According to Chhabra, cities such as Mumbai, Chennai, Hyderabad and Bengaluru already possess many of the characteristics needed for AI infrastructure hubs, including connectivity, talent pools and policy support.
However, he warned that power availability and grid reliability could become constraints comparable to GPU shortages.
Beyond compute: The data and talent question
Perhaps the strongest message emerging from the interviews is that compute alone will not create globally competitive AI systems.
Agrawal identified access to high-quality, domain-specific datasets and experienced AI talent as larger long-term challenges. Building reliable AI systems requires clean, diverse and well-governed datasets, as well as engineers capable of training and deploying large-scale models.
Subbarao raised a similar concern. While nearly half of the IndiaAI Mission’s budget is directed towards compute infrastructure, only a small portion is earmarked for datasets, he noted.
“50,000 H100s will not save you if you have a thin training corpus for Indic language,” he said.
He also argued that India faces a shortage of frontier AI researchers working on new architectures, data curation and model interpretability, a gap that cannot be solved through broad-based AI literacy programmes alone.

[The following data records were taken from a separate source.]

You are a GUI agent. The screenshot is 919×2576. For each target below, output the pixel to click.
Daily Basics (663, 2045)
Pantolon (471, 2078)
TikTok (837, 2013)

Can subsidised GPUs close the gap?
The IndiaAI Mission has lowered the cost of accessing advanced hardware and expanded compute availability for startups and researchers. It has also created a national platform that could support public-interest AI, academic research and indigenous model development.
Yet, experts point to a longer list of requirements: predictable access, reliable infrastructure, datasets, skilled researchers, power capacity, cooling systems, cybersecurity and governance frameworks.
As Balaji of EY put it, “Procuring more chips is a small part of the answer.”
For India, the race to build sovereign AI capability may ultimately depend less on the number of GPUs it acquires and more on whether it can build the broader ecosystem needed to put those GPUs to productive use.